Home NBA, National Basketball AssociationNBA Summer League, Seth Curry ruggisce: mi sento un giocatore da NBA

NBA Summer League, Seth Curry ruggisce: mi sento un giocatore da NBA

di Leo Lucio Screnci

La Summer League non rappresenta, soltanto, il primo palcoscenico calcato dalle stelle nascenti della lega più famosa del mondo. Rappresenta anche la speranza per tutti quei giocatori desiderosi di convincere un GM a dargli una possibilità in NBA, decidendo quindi di non ripiegare su competizioni reputate meno appetibili e prestigiose (leggasi basket europeo). Tra questi vi è Seth Curry, il fratello del più rinomato Stephen Curry (ultimo vincitore del titolo MVP e del Larry O’Brien Trophy insieme ai suoi Golden State Warriors). Il fratellino 25enne è riuscito a prendere parte a sole 4 partite NBA in 3 anni (con 3 squadre diverse). Alla faccia della raccomandazione. Nonostante ciò il secondogenito di Dell non si scoraggia, ma anzi crede moltissimo nelle sue capacità.

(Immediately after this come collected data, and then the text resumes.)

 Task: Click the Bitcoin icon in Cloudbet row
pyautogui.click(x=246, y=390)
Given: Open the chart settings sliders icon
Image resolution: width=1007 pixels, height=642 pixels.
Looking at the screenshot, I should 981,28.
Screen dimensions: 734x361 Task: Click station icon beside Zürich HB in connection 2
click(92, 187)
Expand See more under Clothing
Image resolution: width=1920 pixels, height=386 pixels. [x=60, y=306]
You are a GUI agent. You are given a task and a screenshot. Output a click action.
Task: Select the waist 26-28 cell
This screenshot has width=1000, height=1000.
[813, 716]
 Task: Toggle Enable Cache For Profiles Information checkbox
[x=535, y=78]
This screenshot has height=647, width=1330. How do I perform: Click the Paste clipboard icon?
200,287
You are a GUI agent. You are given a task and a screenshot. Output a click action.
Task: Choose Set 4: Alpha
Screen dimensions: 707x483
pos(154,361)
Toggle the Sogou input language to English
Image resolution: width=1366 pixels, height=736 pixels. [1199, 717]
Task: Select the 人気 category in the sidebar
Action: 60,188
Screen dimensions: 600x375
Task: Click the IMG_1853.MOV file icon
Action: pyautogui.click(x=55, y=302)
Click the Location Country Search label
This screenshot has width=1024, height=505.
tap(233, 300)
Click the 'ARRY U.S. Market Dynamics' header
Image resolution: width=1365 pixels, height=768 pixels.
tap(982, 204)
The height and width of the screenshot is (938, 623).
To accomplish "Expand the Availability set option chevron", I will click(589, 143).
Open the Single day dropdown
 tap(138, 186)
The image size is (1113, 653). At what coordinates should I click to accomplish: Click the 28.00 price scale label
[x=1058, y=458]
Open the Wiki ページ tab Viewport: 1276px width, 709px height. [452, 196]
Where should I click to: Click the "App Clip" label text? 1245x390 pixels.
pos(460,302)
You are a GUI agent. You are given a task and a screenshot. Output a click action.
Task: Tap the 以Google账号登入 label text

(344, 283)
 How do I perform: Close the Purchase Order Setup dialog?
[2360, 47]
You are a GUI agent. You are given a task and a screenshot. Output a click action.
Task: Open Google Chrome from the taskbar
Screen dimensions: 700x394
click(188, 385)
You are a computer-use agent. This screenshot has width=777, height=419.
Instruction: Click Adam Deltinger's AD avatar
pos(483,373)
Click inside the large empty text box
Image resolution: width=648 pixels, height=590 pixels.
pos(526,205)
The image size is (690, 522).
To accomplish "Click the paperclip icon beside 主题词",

“Io mi sento un giocatore NBA. Quando eravamo piccoli ci motivavamo moltissimo a vicenda – dice Seth del fratello maggiore- sicuramente ho avuto un ruolo nella sua carriera, ma ora voglio costruirmene una mia. Aspetto solo l’opportunità”. L’uomo che sembrerebbe disposto a dargliela è colui il quale lo sta allenando in questi giorni: Alvin Gentry. L’ex assistente dei Warriors sta, infatti, guidando i Pelicans (di cui è diventato head coach il mese scorso) in questa Summer League; e nelle tre partite disputate fin’ora ha tenuto sul parquet la point-guard ex Duke (proprio con la canotta dei Pellicani sta partecipando a tale competizione Seth Curry) per un elevato minutaggio (media superiore ai 32 minuti a partita). Per valutare attentamente la possibilità di un suo stabile inserimento nel roster della squadra della Louisiana una volta terminata la competizione.“Difesa, playmaking e capacità di andare al ferro. Sono queste le cose che voglio vedere da Seth”afferma l’ex coach dei Phoenix Suns. Con i 20 punti siglati contro Brooklyn (16 con 7/11 al tiro nei primi 15′), Curry guida la classifica dei realizzatori con 25 punti di media. Riuscirà il fratellino di Steph a convincere una squadra a puntare su di lui per la prossima stagione?